✨Awakening✨
I was only a child when the world went quiet.
The kind of quiet that doesn’t bring peace—
but the hush of something holy leaving the room.
The wind stopped singing the way it used to.
The trees, once my guardians, watched me with mourning in their limbs.
That was the day I ran.
Through mud, through memory, through mourning.
I ran with nothing but my heartbeat and the whisper of ancestors
in the soles of my bare feet.
I was running from the fire that took my blood.
From the shaking ground where the man who held me once
was taken in flame and silence.
I was running from the hollowness of hands
that used to fold in prayer but forgot how to hold me.
From people who spoke of love
but only stayed when it was easy.
No one could see the girl
with leaves in her hair and ash on her cheeks,
who knelt at the river and begged the water to answer.
“Where is God now?”
I listened for thunder.
Waited for miracles.
But the sky held its breath,
and the only thing that moved
was the ache in my chest.
So I kept running.
But what I didn’t know then
is that I wasn’t running away—
I was running toward something I hadn’t yet remembered.

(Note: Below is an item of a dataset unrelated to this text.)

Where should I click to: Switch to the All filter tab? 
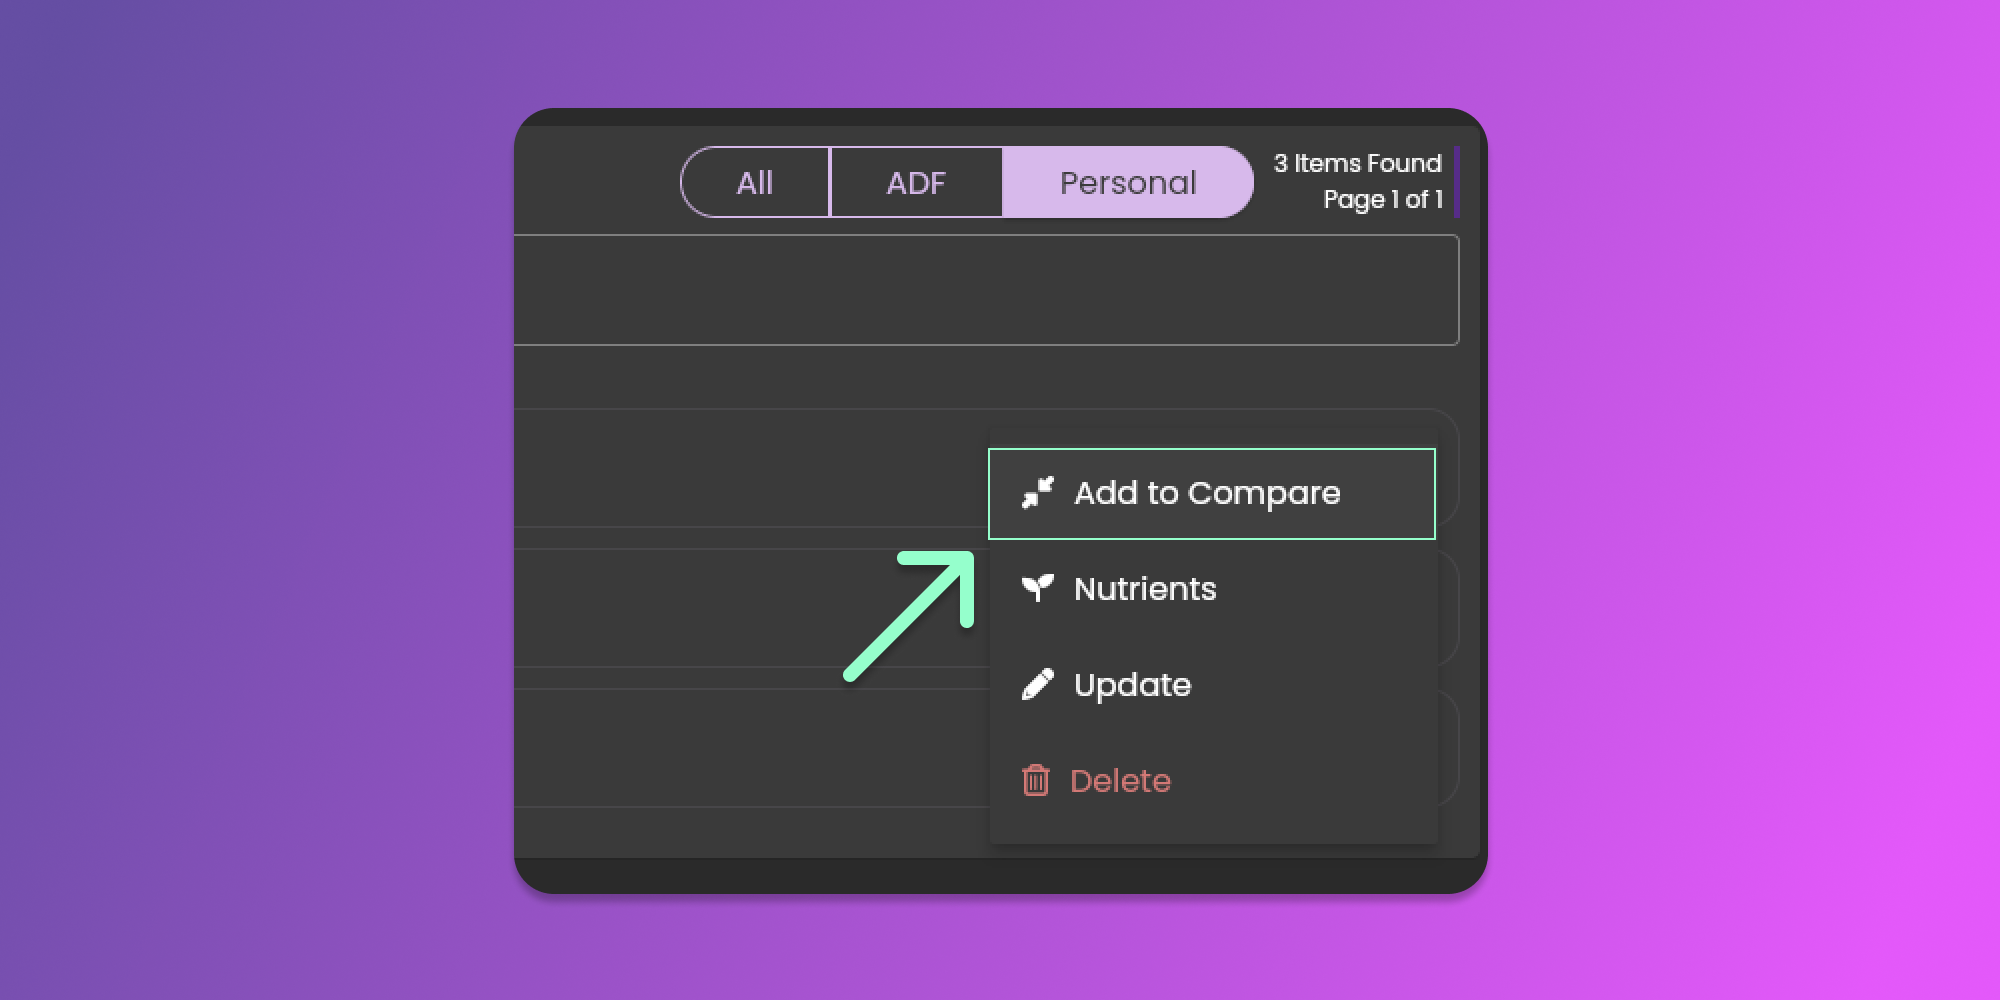point(755,183)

Because somewhere between the cypress and the stars,
when my lungs gave way and my legs grew weak,
I fell into the arms of the earth.
And She held me.
Not with words. Not with promises.
But with moss and moonlight and the breath of all my grandmothers.
And I finally heard it—
the sound I thought I’d lost when my world burned down.
The voice that left me
was never God.
It was me.
The one who left was the girl
who thought she had to earn her place.
Who thought pain meant punishment.
Who thought her body was cursed
because the ones she trusted couldn’t carry her truth.
I wept until the ground beneath me softened.

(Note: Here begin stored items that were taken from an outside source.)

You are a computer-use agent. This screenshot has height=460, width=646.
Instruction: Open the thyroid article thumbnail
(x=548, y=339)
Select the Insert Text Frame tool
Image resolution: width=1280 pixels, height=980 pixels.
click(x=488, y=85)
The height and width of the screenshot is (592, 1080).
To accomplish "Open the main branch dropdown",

Until the sky blinked stars back into being.
Until I remembered that my womb
was not just a wound—it was a well.
A portal. A prophecy.
That night, I did not beg the sky to take me.
I did not pray for someone to come save me.
Each tear a baptism. A release. A remembering.
I was not broken— I was breaking open.
I was not lost— I was returning.
I pulled myself from the roots.
I kissed my own hands.
And I made a promise under the singing pines:
I do not abandon me.
Not when the world forgets me.
Not when the men leave.
Not when the voices go quiet.
Not even when my faith unravels.
I do not run from my shadow.
I do not silence my spirit.
I do not betray my own knowing.
Because I am the daughter of storm and stillness.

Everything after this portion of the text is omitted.